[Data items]
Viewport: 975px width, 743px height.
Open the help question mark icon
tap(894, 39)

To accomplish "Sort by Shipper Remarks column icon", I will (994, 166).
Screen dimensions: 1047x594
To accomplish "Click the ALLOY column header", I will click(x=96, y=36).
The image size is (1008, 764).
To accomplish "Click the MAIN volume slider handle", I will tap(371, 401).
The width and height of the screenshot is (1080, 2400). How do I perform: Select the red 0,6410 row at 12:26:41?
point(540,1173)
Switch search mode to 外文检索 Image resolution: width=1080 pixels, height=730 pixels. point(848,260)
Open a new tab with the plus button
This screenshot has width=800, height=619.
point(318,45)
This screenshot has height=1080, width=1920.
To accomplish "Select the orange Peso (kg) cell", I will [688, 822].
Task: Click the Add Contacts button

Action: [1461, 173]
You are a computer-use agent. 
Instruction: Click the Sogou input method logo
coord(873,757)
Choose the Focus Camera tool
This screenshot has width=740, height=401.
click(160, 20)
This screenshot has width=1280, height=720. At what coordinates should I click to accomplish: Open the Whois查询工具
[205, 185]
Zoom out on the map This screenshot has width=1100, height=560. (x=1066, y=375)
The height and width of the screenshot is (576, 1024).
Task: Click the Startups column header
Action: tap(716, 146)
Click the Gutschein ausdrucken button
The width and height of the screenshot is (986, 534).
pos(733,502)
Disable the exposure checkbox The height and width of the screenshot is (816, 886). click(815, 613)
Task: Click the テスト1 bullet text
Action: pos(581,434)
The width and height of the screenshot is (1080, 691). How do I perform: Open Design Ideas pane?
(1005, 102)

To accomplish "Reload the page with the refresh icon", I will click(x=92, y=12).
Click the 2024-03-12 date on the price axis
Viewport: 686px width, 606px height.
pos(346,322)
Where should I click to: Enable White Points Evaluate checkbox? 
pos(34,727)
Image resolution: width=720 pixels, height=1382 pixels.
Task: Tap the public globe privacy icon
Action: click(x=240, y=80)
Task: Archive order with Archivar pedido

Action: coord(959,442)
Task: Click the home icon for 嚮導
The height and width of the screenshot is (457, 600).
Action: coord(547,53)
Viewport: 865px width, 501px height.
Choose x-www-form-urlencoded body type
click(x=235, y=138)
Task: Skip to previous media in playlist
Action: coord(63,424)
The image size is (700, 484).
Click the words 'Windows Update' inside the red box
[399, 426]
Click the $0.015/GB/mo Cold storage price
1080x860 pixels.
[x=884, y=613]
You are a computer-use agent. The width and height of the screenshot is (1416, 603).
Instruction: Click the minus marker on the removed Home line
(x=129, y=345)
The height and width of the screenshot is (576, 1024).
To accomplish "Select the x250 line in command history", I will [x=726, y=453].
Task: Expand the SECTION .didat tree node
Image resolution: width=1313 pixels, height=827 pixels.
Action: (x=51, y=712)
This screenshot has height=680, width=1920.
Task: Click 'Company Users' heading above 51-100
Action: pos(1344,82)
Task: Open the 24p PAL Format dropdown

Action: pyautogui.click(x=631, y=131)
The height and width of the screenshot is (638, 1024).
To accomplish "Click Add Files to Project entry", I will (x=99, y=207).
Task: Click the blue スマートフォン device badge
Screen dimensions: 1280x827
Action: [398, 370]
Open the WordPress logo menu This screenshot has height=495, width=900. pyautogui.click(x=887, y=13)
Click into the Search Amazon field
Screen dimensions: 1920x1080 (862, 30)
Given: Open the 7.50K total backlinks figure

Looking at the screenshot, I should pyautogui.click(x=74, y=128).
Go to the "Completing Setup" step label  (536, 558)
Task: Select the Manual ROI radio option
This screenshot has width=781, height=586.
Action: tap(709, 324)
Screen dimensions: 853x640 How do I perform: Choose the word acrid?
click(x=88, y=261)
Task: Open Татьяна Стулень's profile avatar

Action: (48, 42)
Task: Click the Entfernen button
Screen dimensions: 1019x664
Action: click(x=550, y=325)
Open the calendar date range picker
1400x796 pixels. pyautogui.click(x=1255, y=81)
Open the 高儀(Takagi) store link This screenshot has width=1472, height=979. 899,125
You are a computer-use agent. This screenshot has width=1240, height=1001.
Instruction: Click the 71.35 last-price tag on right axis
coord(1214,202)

### WHAT YOU WILL DO:
Output each line of the entries exactly, so that nothing is lost.

### ANSWER TO THE PROBLEM:
Viewport: 975px width, 743px height.
Open the help question mark icon
tap(894, 39)

To accomplish "Sort by Shipper Remarks column icon", I will (994, 166).
Screen dimensions: 1047x594
To accomplish "Click the ALLOY column header", I will click(x=96, y=36).
The image size is (1008, 764).
To accomplish "Click the MAIN volume slider handle", I will tap(371, 401).
The width and height of the screenshot is (1080, 2400). How do I perform: Select the red 0,6410 row at 12:26:41?
point(540,1173)
Switch search mode to 外文检索 Image resolution: width=1080 pixels, height=730 pixels. point(848,260)
Open a new tab with the plus button
This screenshot has width=800, height=619.
point(318,45)
This screenshot has height=1080, width=1920.
To accomplish "Select the orange Peso (kg) cell", I will [688, 822].
Task: Click the Add Contacts button

Action: [1461, 173]
You are a computer-use agent. 
Instruction: Click the Sogou input method logo
coord(873,757)
Choose the Focus Camera tool
This screenshot has width=740, height=401.
click(160, 20)
This screenshot has width=1280, height=720. At what coordinates should I click to accomplish: Open the Whois查询工具
[205, 185]
Zoom out on the map This screenshot has width=1100, height=560. (x=1066, y=375)
The height and width of the screenshot is (576, 1024).
Task: Click the Startups column header
Action: tap(716, 146)
Click the Gutschein ausdrucken button
The width and height of the screenshot is (986, 534).
pos(733,502)
Disable the exposure checkbox The height and width of the screenshot is (816, 886). click(815, 613)
Task: Click the テスト1 bullet text
Action: pos(581,434)
The width and height of the screenshot is (1080, 691). How do I perform: Open Design Ideas pane?
(1005, 102)

To accomplish "Reload the page with the refresh icon", I will click(x=92, y=12).
Click the 2024-03-12 date on the price axis
Viewport: 686px width, 606px height.
pos(346,322)
Where should I click to: Enable White Points Evaluate checkbox? 
pos(34,727)
Image resolution: width=720 pixels, height=1382 pixels.
Task: Tap the public globe privacy icon
Action: click(x=240, y=80)
Task: Archive order with Archivar pedido

Action: coord(959,442)
Task: Click the home icon for 嚮導
The height and width of the screenshot is (457, 600).
Action: coord(547,53)
Viewport: 865px width, 501px height.
Choose x-www-form-urlencoded body type
click(x=235, y=138)
Task: Skip to previous media in playlist
Action: coord(63,424)
The image size is (700, 484).
Click the words 'Windows Update' inside the red box
[399, 426]
Click the $0.015/GB/mo Cold storage price
1080x860 pixels.
[x=884, y=613]
You are a computer-use agent. The width and height of the screenshot is (1416, 603).
Instruction: Click the minus marker on the removed Home line
(x=129, y=345)
The height and width of the screenshot is (576, 1024).
To accomplish "Select the x250 line in command history", I will [x=726, y=453].
Task: Expand the SECTION .didat tree node
Image resolution: width=1313 pixels, height=827 pixels.
Action: (x=51, y=712)
This screenshot has height=680, width=1920.
Task: Click 'Company Users' heading above 51-100
Action: pos(1344,82)
Task: Open the 24p PAL Format dropdown

Action: pyautogui.click(x=631, y=131)
The height and width of the screenshot is (638, 1024).
To accomplish "Click Add Files to Project entry", I will (x=99, y=207).
Task: Click the blue スマートフォン device badge
Screen dimensions: 1280x827
Action: [398, 370]
Open the WordPress logo menu This screenshot has height=495, width=900. pyautogui.click(x=887, y=13)
Click into the Search Amazon field
Screen dimensions: 1920x1080 (862, 30)
Given: Open the 7.50K total backlinks figure

Looking at the screenshot, I should pyautogui.click(x=74, y=128).
Go to the "Completing Setup" step label  (536, 558)
Task: Select the Manual ROI radio option
This screenshot has width=781, height=586.
Action: tap(709, 324)
Screen dimensions: 853x640 How do I perform: Choose the word acrid?
click(x=88, y=261)
Task: Open Татьяна Стулень's profile avatar

Action: (48, 42)
Task: Click the Entfernen button
Screen dimensions: 1019x664
Action: click(x=550, y=325)
Open the calendar date range picker
1400x796 pixels. pyautogui.click(x=1255, y=81)
Open the 高儀(Takagi) store link This screenshot has width=1472, height=979. 899,125
You are a computer-use agent. This screenshot has width=1240, height=1001.
Instruction: Click the 71.35 last-price tag on right axis
coord(1214,202)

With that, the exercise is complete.